Der langsame Aufstieg der Bambuskultur in Frankreich
In Frankreich wächst das Interesse an der Kultivierung von Bambus stetig. Diese anpassungsfähige und umweltfreundliche Pflanze eröffnet zahlreiche Möglichkeiten, die weit über die herkömmliche Landwirtschaft hinausgehen. In diesem Artikel werfen wir einen Blick auf die Entwicklung und die Zukunft der Bambuskultur in Frankreich.
Ein neuer Hoffnungsträger
Vor zwei Jahren begann der junge Landwirt Julien Léger gemeinsam mit Freunden, 1.800 Phyllostachys Edulis-Pflanzen, eine aus China stammende Riesenbambus-Sorte, auf seinem Hof in Saint-Ennemond im Département Allier zu kultivieren. Nachdem die Bio-Landwirtschaft während der COVID-19-Pandemie florierte, sieht sich der Sektor nun in einer Krise. „In der Region hat jeder seinen eigenen Garten“, erklärt der Landwirt, der eine neue Einnahmequelle benötigte. Der Bambus bietet eine willkommene Diversifikation, da er vorwiegend im Winter geerntet wird, was es Léger ermöglicht, sich den Rest des Jahres anderen Aufgaben zu widmen.
Mehrere Verwendungszwecke
Nach der Ernte kann der Bambus in verschiedenen Sektoren eingesetzt werden, darunter die Lebensmittelindustrie, der Bau, die Textilbranche, die Kosmetik oder als Ersatz für Plastikprodukte. Während des Wachstums absorbiert Bambus eine große Menge CO2 und ermöglicht es den Landwirten, auf dem „Kohlenstoffmarkt“ tätig zu werden.
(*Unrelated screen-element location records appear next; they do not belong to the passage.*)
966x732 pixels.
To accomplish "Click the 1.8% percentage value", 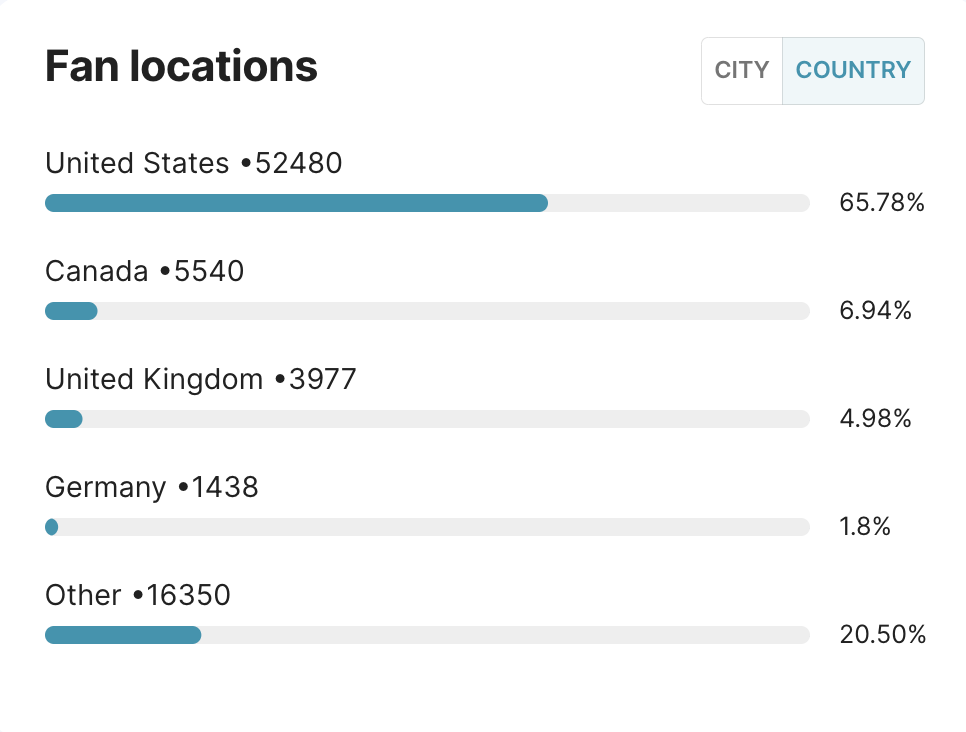I will tap(865, 527).
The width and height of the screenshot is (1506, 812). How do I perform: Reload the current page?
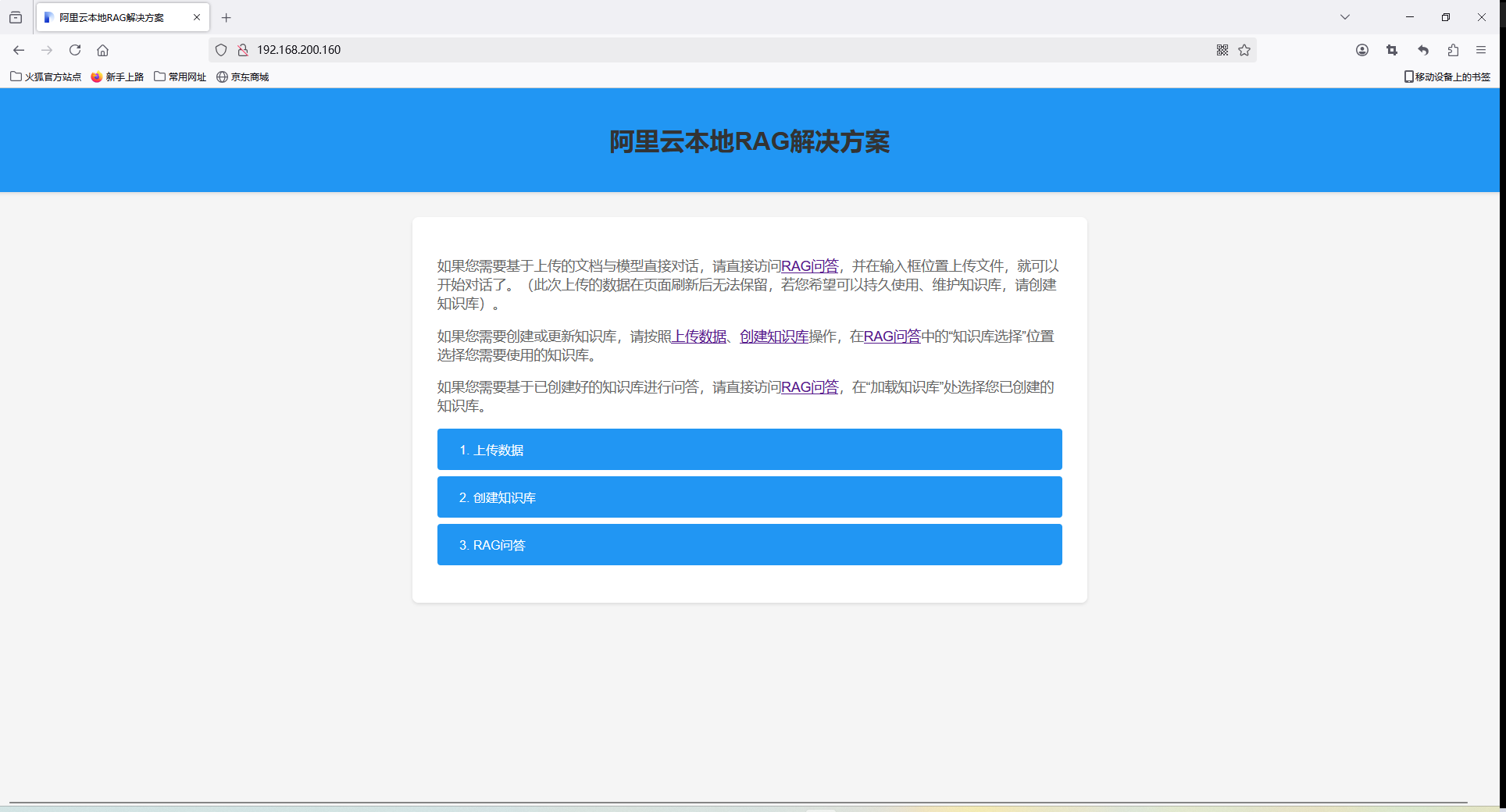tap(75, 50)
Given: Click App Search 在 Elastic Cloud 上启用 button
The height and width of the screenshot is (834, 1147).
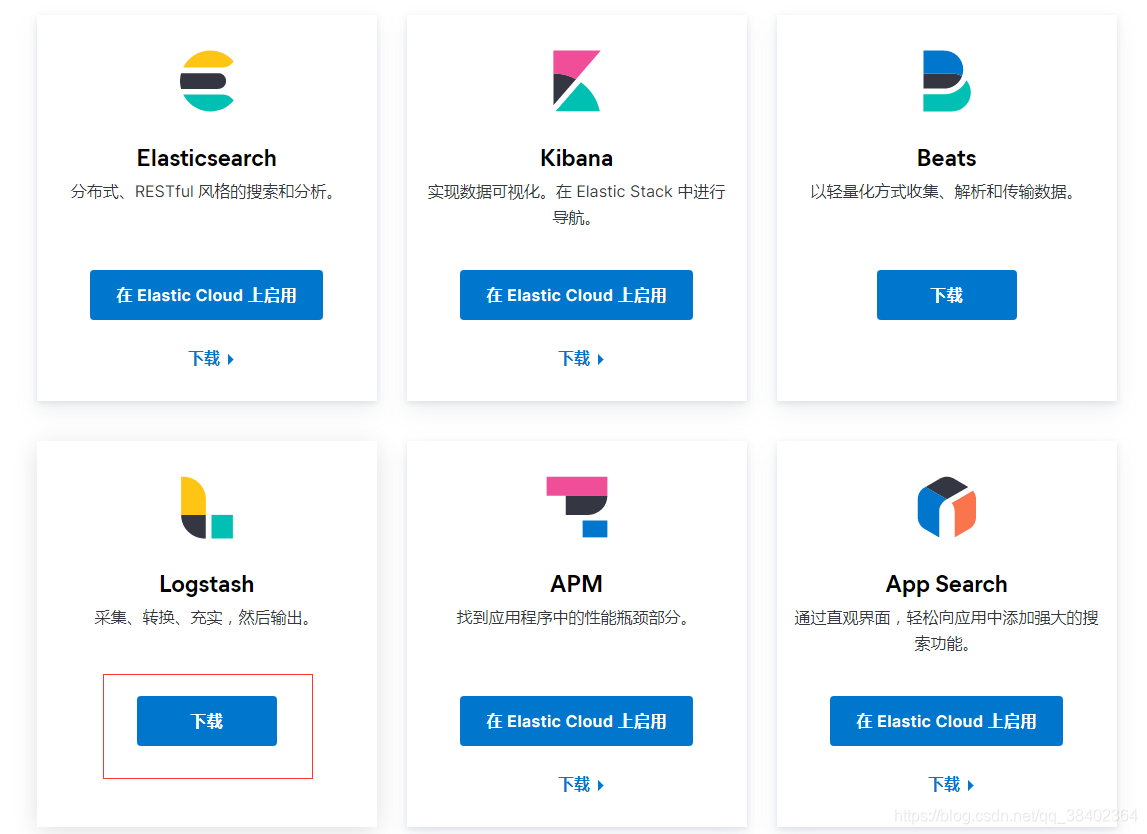Looking at the screenshot, I should pos(946,720).
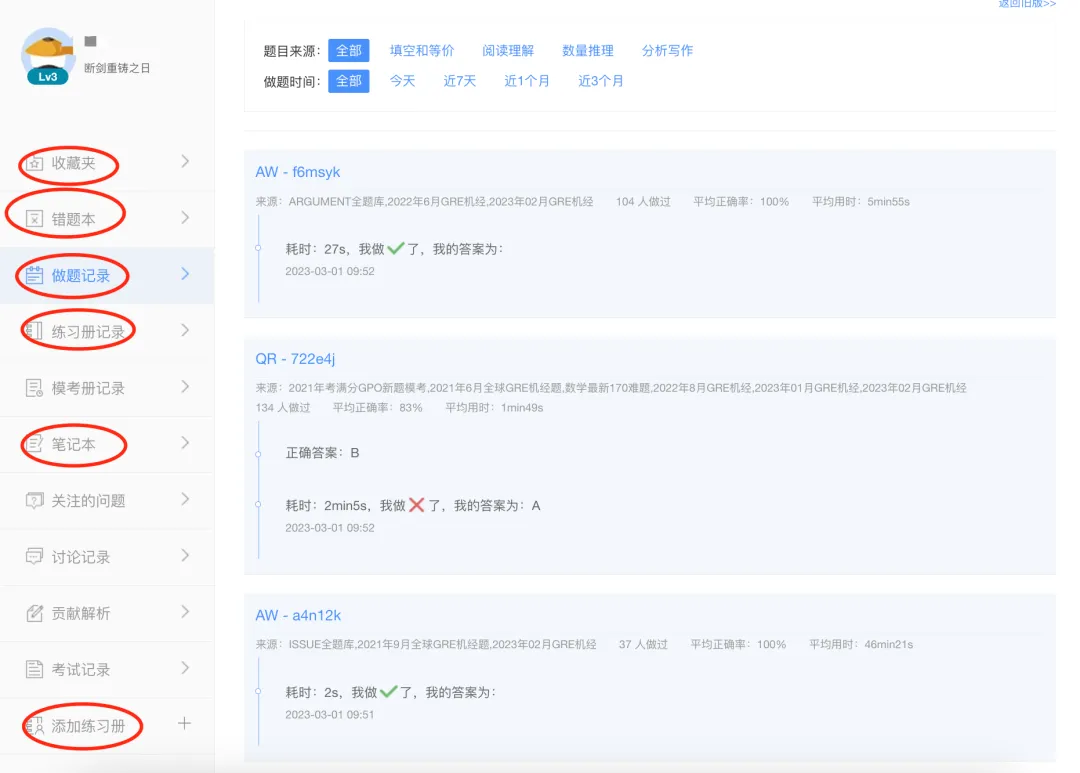The image size is (1080, 773).
Task: Open question link QR - 722e4j
Action: [296, 358]
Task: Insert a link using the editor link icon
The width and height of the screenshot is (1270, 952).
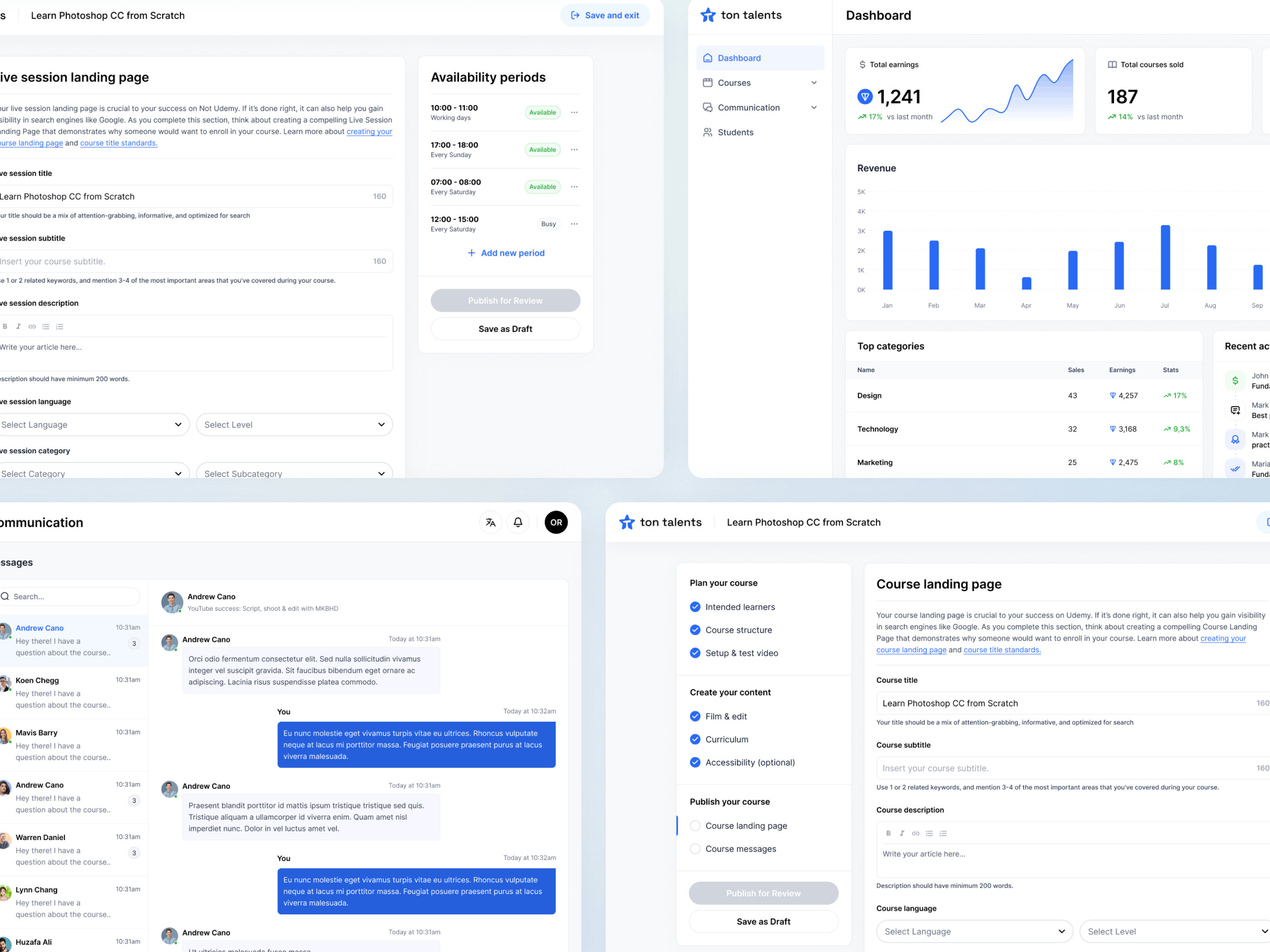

Unternehmen kaufen hier „Kohlenstoffgutschriften“, um ihre Emissionen auszugleichen. Einige Studien warnen zwar vor den Risiken großflächiger Monokulturen, die die Biodiversität bedrohen könnten, doch in Frankreich sind bislang weniger als 1.000 Hektar mit Bambus bepflanzt – ein Bruchteil im Vergleich zu Asien.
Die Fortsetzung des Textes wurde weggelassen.